NUH likely to miss deadline to clear backlog of serious maternity investigations

Nottingham hospital bosses are unlikely to meet a deadline to clear a backlog of incomplete investigations into serious maternity incidents. Nottingham University Hospitals Trust (NUH), which runs the Queen’s Medical Centre and City Hospital, currently has 53 outstanding maternity incidents which have not yet been investigated.

Serious incidents are unexpected or unintended events that could cause NHS patients harm. The trust had said in September it had a ‘backlog’ of incidents which were due to be investigated. In an update, the trust said it has managed to clear a number of those incidents – but it declared another nine in September and October 2022.

NUH had previously said it had a target completion date for investigations by December 23 – but in the November board meeting, the director of midwifery admitted they had not progressed as quickly as she would have hoped. Maternity services at the trust have been declared ‘inadequate’ by health watchdogs.

Read more: 61 serious incidents at Nottingham maternity units still being investigated

Director of Midwifery Sharon Wallis said during the meeting: “Our burning platform at the minute is our serious incidents. As you are aware we have identified a backlog in our serious incident investigations and action plans. It has been an absolute focus for us.

“We have 53 Serious Incidents, nine have been identified since September/October which leaves us with 44 in the backlog. In reality, we will probably get to 19 or 20 by the end of December.

“I am taking personal responsibility on this and we are absolutely driving that forward. It’s not where we wanted to be or predicted to be.”

She added that 35 investigations had been closed off since April 2022 which she said was an “astounding number”. NUH has lowered the threshold for what is classed as a Serious Incident, which has increased the number which are declared.

Ms Wallis said: “We may be an outlier for numbers but it is the right thing to do to reflect the experience of women and families in our Serious Incidents. We are passionate that we need to reflect that experience, regardless of whether we caused that injury or insult to the individual.”

Non-executive director at NUH Professor John Atherton said: “The quality and assurance committee was a bit disappointed that the Serious Incidents hadn’t been delivered by December, we understand many of the reasons behind that. We think it’s very important we focus on quality and learning from SIs.

“We had assurance that Serious Incidents are being dealt with well. The issue really is in clearing that backlog in a timely way.

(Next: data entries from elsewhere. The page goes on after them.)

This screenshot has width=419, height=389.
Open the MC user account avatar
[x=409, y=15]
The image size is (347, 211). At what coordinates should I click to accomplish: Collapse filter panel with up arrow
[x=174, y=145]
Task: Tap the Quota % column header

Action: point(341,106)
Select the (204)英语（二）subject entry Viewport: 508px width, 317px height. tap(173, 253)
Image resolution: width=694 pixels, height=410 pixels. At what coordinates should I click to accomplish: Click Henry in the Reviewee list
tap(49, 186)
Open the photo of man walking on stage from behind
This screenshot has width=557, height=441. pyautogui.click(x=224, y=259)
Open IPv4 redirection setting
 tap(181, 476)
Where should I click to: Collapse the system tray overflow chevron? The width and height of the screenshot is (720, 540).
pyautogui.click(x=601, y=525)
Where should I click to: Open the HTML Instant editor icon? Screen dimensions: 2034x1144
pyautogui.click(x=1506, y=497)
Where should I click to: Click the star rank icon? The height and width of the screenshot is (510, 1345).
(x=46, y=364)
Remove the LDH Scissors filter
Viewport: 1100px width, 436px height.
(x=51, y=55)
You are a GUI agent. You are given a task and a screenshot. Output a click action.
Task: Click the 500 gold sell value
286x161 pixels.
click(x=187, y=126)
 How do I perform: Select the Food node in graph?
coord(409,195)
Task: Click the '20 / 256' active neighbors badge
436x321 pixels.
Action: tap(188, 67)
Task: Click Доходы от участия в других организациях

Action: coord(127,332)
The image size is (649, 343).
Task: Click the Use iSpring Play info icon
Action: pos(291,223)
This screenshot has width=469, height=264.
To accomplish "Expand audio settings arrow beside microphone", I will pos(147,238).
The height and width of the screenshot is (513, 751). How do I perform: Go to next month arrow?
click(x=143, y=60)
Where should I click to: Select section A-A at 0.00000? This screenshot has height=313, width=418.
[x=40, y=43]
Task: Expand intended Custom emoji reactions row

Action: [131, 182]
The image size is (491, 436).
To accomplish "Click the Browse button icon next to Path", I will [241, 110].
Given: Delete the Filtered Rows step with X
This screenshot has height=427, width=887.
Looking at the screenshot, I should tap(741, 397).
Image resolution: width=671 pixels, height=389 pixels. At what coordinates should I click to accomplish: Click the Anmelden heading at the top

We have asked the team to go away and come back with a very detailed plan on how they are going to clear that backlog with timeframes.”

Ms Wallis added that the trust is seeing a “significant reduction” in incidents that are reportable to the Healthcare Safety Investigation Branch (HSIB) – which investigated maternal deaths, neonatal deaths, stillbirths, or severe brain injury in babies. She said the trust was seeing nine or 10 of these a year ago and currently has four incidents with HSIB.

She said: “That’s a positive in terms of safe care and practice.” Chief Executive Anthony May added that NUH is on a “very steep improvement curve and that brings with it risks and issues”.

He said: “It’s a difficult challenging journey and we see the work of Donna Ockenden and we see that as a really important part of the trust’s development. We must continue to give it every effort and all our resources in an open and transparent way. We are providing Donna with what she needs to get on with her review.

“On Monday a letter will go to 1,000 families from me encouraging them to engage with the review and offering an opportunity to meet with me. We don’t want to wait till the end of Donna’s review to learn any lessons.”